# Corsair 600t Graphite Mesh



## grizzly366 (8. April 2012)

Allo zusammen, 
ich hoffe mir kann jemand Helfen. Ich habe mir das oben genannte Corsair 600t Graphite Mesh gekauft und muss sagen, ein wirklich gut durchdachtes und schönes Gehäuse. 
Aber:
In meinem Seitenteil ist ein Meshgitter zur Aufnahme von 4 Lüftern verbaut, in der White Edition ist neben besagtem Meschgitter noch ein Fenster zum Einbauen verfügbar. 
Jetzt stellt sich die Frage, gibt es dieses Fenster als Zubehör einzeln oder muss ich mir von irgendwoher ein weisses Seitenteil mit Fenster bestellen?


----------



## grizzly366 (30. April 2012)

Is echt nen super Support hier, muss ich sagen😡


----------



## iNsTaBiL (4. Mai 2012)

-->   http://extreme.pcgameshardware.de/corsair/215117-hallo-corsair-lebt-ihr-noch-alle.html


----------



## Bluebeard (13. Mai 2012)

Wie bereits hier erwähnt:
http://extreme.pcgameshardware.de/corsair/209912-deutsche-telefonnummer-2.html#post4212755
Geht man wie folgt vor:
http://extreme.pcgameshardware.de/corsair/217636-corsair-kundenservice-faq.html
Dann erhält man auch umgehend Support!

Zur Frage:
Das Mesh wird nur mit Mesh verkauft, ein Window Kit kann man über den Corsair Shop käuflich erwerben.
Corsair


----------

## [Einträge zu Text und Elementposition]
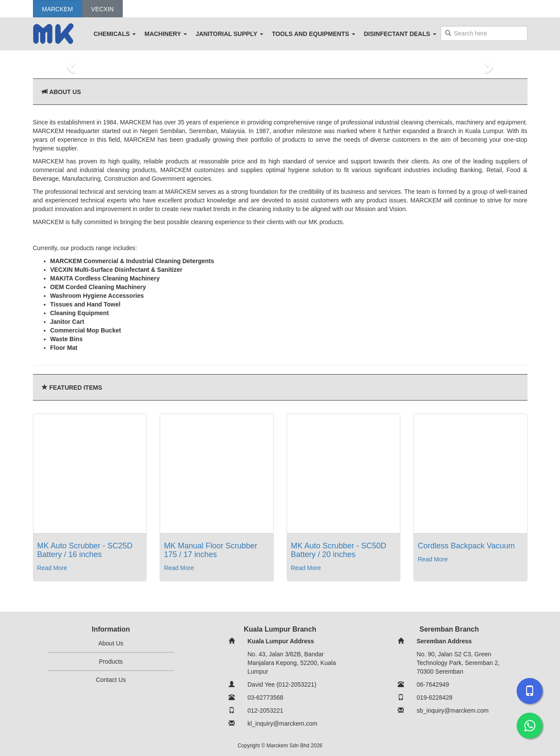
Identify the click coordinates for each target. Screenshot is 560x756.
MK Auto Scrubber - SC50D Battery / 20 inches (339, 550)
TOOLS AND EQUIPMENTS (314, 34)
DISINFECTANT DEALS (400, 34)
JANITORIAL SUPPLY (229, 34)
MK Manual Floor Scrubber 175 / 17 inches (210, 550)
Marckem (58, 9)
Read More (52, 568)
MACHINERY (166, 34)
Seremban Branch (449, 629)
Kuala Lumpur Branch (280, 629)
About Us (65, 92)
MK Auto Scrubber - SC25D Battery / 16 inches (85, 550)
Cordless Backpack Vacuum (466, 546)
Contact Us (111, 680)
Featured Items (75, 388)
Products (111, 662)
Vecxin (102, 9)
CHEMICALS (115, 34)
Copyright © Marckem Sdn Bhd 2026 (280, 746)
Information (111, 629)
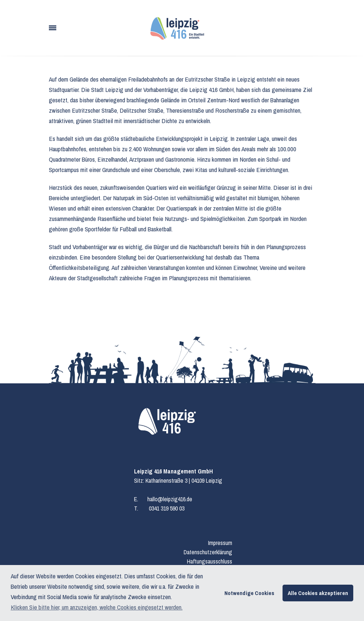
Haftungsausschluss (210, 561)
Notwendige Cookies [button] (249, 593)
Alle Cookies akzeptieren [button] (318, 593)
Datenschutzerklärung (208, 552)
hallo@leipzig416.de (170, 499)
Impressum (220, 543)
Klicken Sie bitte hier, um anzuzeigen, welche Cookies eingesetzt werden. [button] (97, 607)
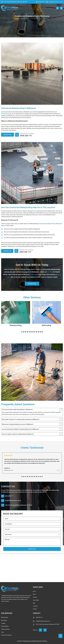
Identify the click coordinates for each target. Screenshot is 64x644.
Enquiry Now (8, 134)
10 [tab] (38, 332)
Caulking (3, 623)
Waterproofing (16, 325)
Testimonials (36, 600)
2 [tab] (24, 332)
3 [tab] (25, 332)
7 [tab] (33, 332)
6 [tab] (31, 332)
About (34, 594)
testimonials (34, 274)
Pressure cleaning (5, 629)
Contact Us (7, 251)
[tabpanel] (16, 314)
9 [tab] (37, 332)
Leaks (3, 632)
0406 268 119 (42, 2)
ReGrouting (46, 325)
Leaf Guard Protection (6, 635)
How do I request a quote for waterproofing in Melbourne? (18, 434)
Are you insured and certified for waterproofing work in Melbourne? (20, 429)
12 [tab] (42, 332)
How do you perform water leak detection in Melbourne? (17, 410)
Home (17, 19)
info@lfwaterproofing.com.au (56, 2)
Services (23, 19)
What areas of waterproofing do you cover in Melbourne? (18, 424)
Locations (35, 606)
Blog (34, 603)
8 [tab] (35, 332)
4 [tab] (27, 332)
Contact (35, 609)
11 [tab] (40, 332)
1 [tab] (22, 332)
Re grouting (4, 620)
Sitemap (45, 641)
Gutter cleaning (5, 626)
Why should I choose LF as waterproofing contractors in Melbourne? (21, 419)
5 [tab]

## [AUFGABENSTELLUNG]
Schreibe den Forenthread zum Corsair 600t ab den Worten „## Bluebeard (13.“ bis einschließlich „auch umgehend Support!“ neu. Setze dabei „sofort“ an die Stelle von „umgehend“.

## [ERGEBNIS]
## Bluebeard (13. Mai 2012)

Wie bereits hier erwähnt:
http://extreme.pcgameshardware.de/corsair/209912-deutsche-telefonnummer-2.html#post4212755
Geht man wie folgt vor:
http://extreme.pcgameshardware.de/corsair/217636-corsair-kundenservice-faq.html
Dann erhält man auch sofort Support!